Les «girls» jouent la comédie en se jouant de la vieillesse
Il n’y a pas d’âge pour l’art, et des aînées de la capitale nationale sont en voie de le prouver. À 80 ans passés, elles s’apprêtent à fouler les planches pour, souvent, la première fois de leur vie. Le Devoir a assisté à une répétition de cette troupe de Québec qui se lance dans le théâtre avec toute la fougue de la vieillesse.
C’est vendredi matin à la résidence Trait-Carré de Charlesbourg, la répétition hebdomadaire s’apprête à commencer. La metteuse en scène, Carole Muller, déplie une table, déplace quelques chaises. En quelques minutes, voilà le décor planté : place au théâtre !
La troupe entre lentement en salle : onze femmes et un homme âgés de 64 à 90 ans qui n’ont, pour la plupart, aucune expérience de scène. Certaines se déplacent en fauteuil roulant, d’autres en s’appuyant sur une canne ou un déambulateur. Ensemble, ils cumulent près d’un millénaire de vécu : les voici pourtant fébriles et fiers, à la fois arrière-grands-parents et émerveillés de plonger, au soir de leur vie, dans une nouvelle passion.

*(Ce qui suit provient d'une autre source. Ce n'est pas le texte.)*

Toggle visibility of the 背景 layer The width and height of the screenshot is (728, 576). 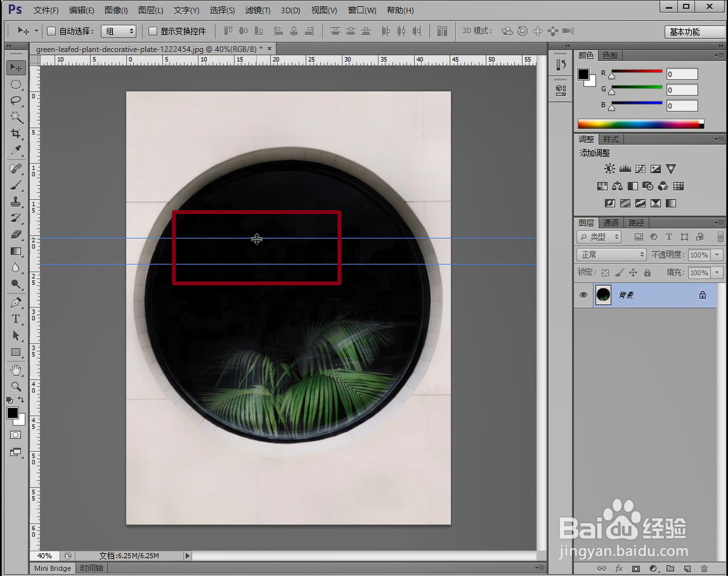click(x=583, y=294)
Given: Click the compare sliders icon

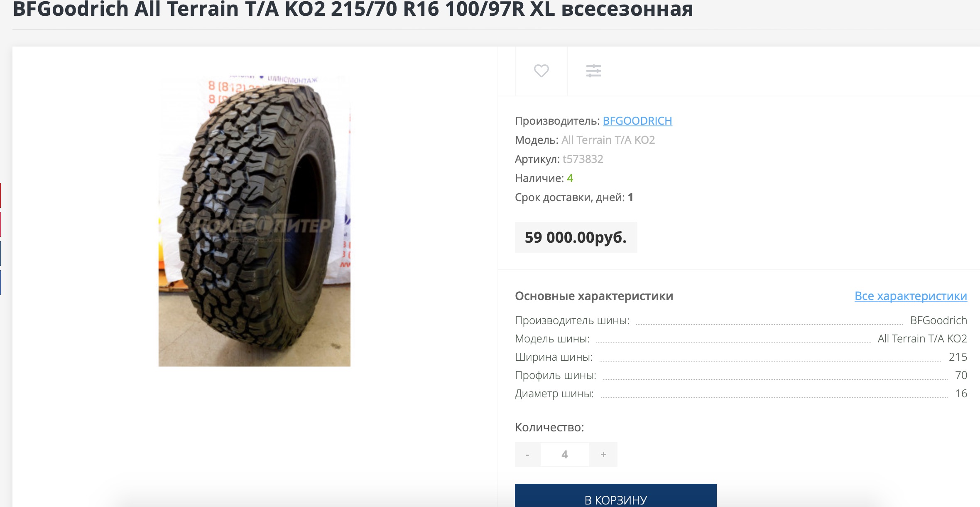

« J’ai élevé des vaches pendant 46 ans sur l’île d’Orléans, explique Philippe Noël, un octogénaire natif de Sainte-Pétronille et seul représentant masculin de la troupe. Je n’avais jamais fait de théâtre auparavant. J’aime ça, mais ça met les nerfs à fleur de peau ! »

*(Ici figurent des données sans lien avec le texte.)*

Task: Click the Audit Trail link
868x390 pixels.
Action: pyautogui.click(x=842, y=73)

Chaque vendredi depuis septembre, à raison de deux heures par semaine, les 12 actrices et acteur en herbe répètent de courtes saynètes écrites par Clémence DesRochers, qui frise elle-même 90 ans et qui a gracieusement autorisé la bande à s’amuser autour de son oeuvre.

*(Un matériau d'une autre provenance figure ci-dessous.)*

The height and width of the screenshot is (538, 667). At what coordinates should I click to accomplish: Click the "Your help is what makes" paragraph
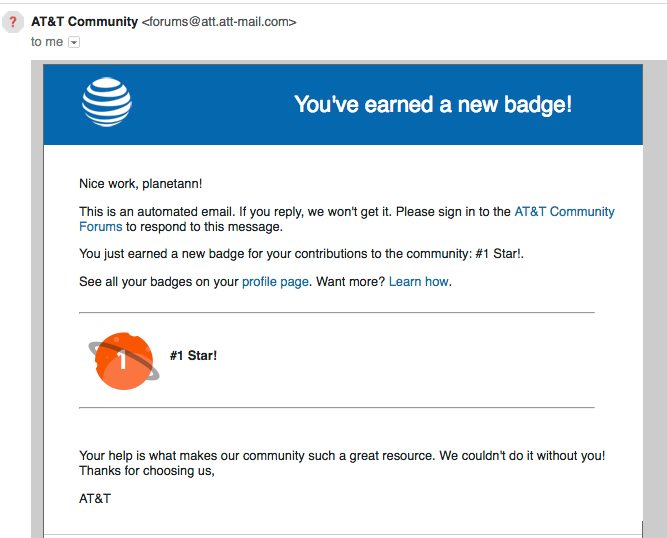(x=342, y=456)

L'âge, c'est juste un chiffre. La vieillesse, ce n'est pas obligé d'être un mouroir !
À la première répétition, la peur de l’inconnu tenaillait les apprenties comédiennes et l’apprenti comédien. « Ils posaient beaucoup de questions », se souvient Carole Muller, elle-même actrice, qui démocratise le théâtre dans quelques RPA de Québec. « Une des premières, c’était : “Il va-tu falloir apprendre nos textes par coeur ?” Ils croient toujours qu’ils ne sont plus capables, mais ce n’est pas vrai : ça s’imprime dans le cerveau comme une chanson ! »
« À un moment donné, c’est la mémoire qui n’est plus trop, trop là », craignait Lucille Martineau au départ. À 78 ans, la dame aux yeux bleus redécouvre, après un long hiatus de 60 ans, le théâtre qu’elle a tant aimé pratiquer dans l’enfance.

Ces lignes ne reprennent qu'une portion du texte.